-- 課題 --
引用文中の「しっかりと余裕をもって切り取らないと、再発の可能性が高くなります。」という一文を英語に翻訳してください。

-- 引用文 --
+===+
女の子の皮膚のできものと、男の子の口の中のできものです。
女の子の物は小さいできものですが、始めの検査であまり良くない細胞が増えていました。
本当に小さいので、検査をする僕の方があまり心配ないだろうと思っていました。
針生検を行いました。
注射の時に使う針でできもの刺して、採れた細胞を顕微鏡で検査します。
特徴的な細胞ですので、この時点で確定診断と言ってもよいのですが、大切なことですので、手術で取り除いた物を病理検査でさらに調べてもらっています。
このようなできものの場合、傷を小さくするためにできもののギリギリで切開することはよくありません。しっかりと余裕をもって切り取らないと、再発の可能性が高くなります。
できものが本当に小さいときに発見され、飼い主さんも即手術を選択されましたので、再発は絶対に避けたいと考えていました。
まだ、検査結果は出ていませんが、十分な手術ができたと思っています。
+===+
-- 収集資料 --
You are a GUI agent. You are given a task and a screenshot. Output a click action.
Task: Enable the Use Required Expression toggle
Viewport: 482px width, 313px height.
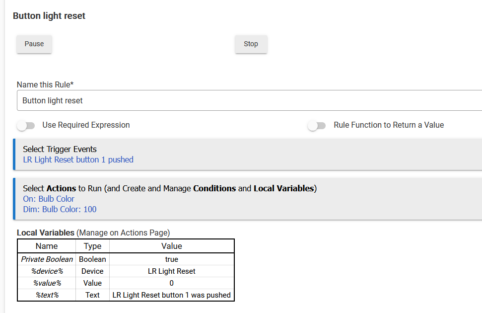(26, 125)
+===+
-- 解答 --
If the growth is not removed with a sufficient margin, the likelihood of recurrence increases.